▶ Raw data
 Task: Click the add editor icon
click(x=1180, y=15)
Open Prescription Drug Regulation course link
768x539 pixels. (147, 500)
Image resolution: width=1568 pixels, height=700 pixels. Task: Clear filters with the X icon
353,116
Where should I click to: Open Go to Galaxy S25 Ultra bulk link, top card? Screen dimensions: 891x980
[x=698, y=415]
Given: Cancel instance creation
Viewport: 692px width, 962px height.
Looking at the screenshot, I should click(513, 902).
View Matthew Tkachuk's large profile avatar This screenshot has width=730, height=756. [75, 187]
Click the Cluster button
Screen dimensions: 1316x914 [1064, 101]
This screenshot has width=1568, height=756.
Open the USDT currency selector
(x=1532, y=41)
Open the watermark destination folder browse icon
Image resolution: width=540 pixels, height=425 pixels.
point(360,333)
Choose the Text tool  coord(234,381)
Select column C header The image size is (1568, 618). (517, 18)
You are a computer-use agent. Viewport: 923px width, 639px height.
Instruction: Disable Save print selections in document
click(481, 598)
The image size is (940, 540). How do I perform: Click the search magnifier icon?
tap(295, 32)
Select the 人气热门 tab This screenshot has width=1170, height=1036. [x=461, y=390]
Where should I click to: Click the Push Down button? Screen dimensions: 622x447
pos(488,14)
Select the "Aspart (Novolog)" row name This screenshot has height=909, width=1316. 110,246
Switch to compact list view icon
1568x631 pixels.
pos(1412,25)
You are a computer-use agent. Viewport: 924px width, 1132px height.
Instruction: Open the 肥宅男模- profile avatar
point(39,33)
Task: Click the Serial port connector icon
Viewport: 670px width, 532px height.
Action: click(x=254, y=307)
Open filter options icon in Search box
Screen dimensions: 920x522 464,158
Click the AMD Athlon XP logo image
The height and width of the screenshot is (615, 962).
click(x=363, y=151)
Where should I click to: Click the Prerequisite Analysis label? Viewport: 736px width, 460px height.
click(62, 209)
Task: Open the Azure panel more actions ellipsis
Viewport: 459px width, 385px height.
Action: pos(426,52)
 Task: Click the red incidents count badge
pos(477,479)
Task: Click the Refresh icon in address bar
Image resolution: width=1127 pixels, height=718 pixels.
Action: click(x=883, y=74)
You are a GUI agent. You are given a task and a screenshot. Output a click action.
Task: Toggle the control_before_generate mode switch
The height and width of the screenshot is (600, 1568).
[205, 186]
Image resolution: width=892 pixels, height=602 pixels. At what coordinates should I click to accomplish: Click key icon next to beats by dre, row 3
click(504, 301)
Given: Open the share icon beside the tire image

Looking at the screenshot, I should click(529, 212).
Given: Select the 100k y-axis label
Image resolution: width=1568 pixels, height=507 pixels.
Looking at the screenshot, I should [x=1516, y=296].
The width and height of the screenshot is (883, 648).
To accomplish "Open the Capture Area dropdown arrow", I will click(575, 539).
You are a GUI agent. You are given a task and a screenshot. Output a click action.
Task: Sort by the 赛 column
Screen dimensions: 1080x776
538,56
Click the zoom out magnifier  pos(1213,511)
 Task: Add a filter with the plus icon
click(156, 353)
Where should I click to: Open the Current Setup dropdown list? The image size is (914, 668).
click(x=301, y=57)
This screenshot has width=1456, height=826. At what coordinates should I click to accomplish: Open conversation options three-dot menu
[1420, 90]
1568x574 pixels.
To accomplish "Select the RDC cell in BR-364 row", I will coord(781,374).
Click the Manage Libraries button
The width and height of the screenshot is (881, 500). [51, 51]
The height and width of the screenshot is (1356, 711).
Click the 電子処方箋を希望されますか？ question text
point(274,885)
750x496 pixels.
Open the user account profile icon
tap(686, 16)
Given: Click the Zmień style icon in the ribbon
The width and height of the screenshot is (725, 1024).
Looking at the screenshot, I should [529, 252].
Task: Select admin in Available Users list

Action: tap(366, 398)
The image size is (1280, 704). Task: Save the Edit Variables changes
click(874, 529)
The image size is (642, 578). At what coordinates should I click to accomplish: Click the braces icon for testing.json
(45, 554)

▶ Assignment
Word for word, set down all of the material.

▶ Task output
 Task: Click the add editor icon
click(x=1180, y=15)
Open Prescription Drug Regulation course link
768x539 pixels. (147, 500)
Image resolution: width=1568 pixels, height=700 pixels. Task: Clear filters with the X icon
353,116
Where should I click to: Open Go to Galaxy S25 Ultra bulk link, top card? Screen dimensions: 891x980
[x=698, y=415]
Given: Cancel instance creation
Viewport: 692px width, 962px height.
Looking at the screenshot, I should click(513, 902).
View Matthew Tkachuk's large profile avatar This screenshot has width=730, height=756. [75, 187]
Click the Cluster button
Screen dimensions: 1316x914 [1064, 101]
This screenshot has width=1568, height=756.
Open the USDT currency selector
(x=1532, y=41)
Open the watermark destination folder browse icon
Image resolution: width=540 pixels, height=425 pixels.
point(360,333)
Choose the Text tool  coord(234,381)
Select column C header The image size is (1568, 618). (517, 18)
You are a computer-use agent. Viewport: 923px width, 639px height.
Instruction: Disable Save print selections in document
click(481, 598)
The image size is (940, 540). How do I perform: Click the search magnifier icon?
tap(295, 32)
Select the 人气热门 tab This screenshot has width=1170, height=1036. [x=461, y=390]
Where should I click to: Click the Push Down button? Screen dimensions: 622x447
pos(488,14)
Select the "Aspart (Novolog)" row name This screenshot has height=909, width=1316. 110,246
Switch to compact list view icon
1568x631 pixels.
pos(1412,25)
You are a computer-use agent. Viewport: 924px width, 1132px height.
Instruction: Open the 肥宅男模- profile avatar
point(39,33)
Task: Click the Serial port connector icon
Viewport: 670px width, 532px height.
Action: click(x=254, y=307)
Open filter options icon in Search box
Screen dimensions: 920x522 464,158
Click the AMD Athlon XP logo image
The height and width of the screenshot is (615, 962).
click(x=363, y=151)
Where should I click to: Click the Prerequisite Analysis label? Viewport: 736px width, 460px height.
click(62, 209)
Task: Open the Azure panel more actions ellipsis
Viewport: 459px width, 385px height.
Action: pos(426,52)
 Task: Click the red incidents count badge
pos(477,479)
Task: Click the Refresh icon in address bar
Image resolution: width=1127 pixels, height=718 pixels.
Action: click(x=883, y=74)
You are a GUI agent. You are given a task and a screenshot. Output a click action.
Task: Toggle the control_before_generate mode switch
The height and width of the screenshot is (600, 1568).
[205, 186]
Image resolution: width=892 pixels, height=602 pixels. At what coordinates should I click to accomplish: Click key icon next to beats by dre, row 3
click(504, 301)
Given: Open the share icon beside the tire image

Looking at the screenshot, I should click(529, 212).
Given: Select the 100k y-axis label
Image resolution: width=1568 pixels, height=507 pixels.
Looking at the screenshot, I should [x=1516, y=296].
The width and height of the screenshot is (883, 648).
To accomplish "Open the Capture Area dropdown arrow", I will click(575, 539).
You are a GUI agent. You are given a task and a screenshot. Output a click action.
Task: Sort by the 赛 column
Screen dimensions: 1080x776
538,56
Click the zoom out magnifier  pos(1213,511)
 Task: Add a filter with the plus icon
click(156, 353)
Where should I click to: Open the Current Setup dropdown list? The image size is (914, 668).
click(x=301, y=57)
This screenshot has width=1456, height=826. At what coordinates should I click to accomplish: Open conversation options three-dot menu
[1420, 90]
1568x574 pixels.
To accomplish "Select the RDC cell in BR-364 row", I will coord(781,374).
Click the Manage Libraries button
The width and height of the screenshot is (881, 500). [51, 51]
The height and width of the screenshot is (1356, 711).
Click the 電子処方箋を希望されますか？ question text
point(274,885)
750x496 pixels.
Open the user account profile icon
tap(686, 16)
Given: Click the Zmień style icon in the ribbon
The width and height of the screenshot is (725, 1024).
Looking at the screenshot, I should [529, 252].
Task: Select admin in Available Users list

Action: tap(366, 398)
The image size is (1280, 704). Task: Save the Edit Variables changes
click(874, 529)
The image size is (642, 578). At what coordinates should I click to accomplish: Click the braces icon for testing.json
(45, 554)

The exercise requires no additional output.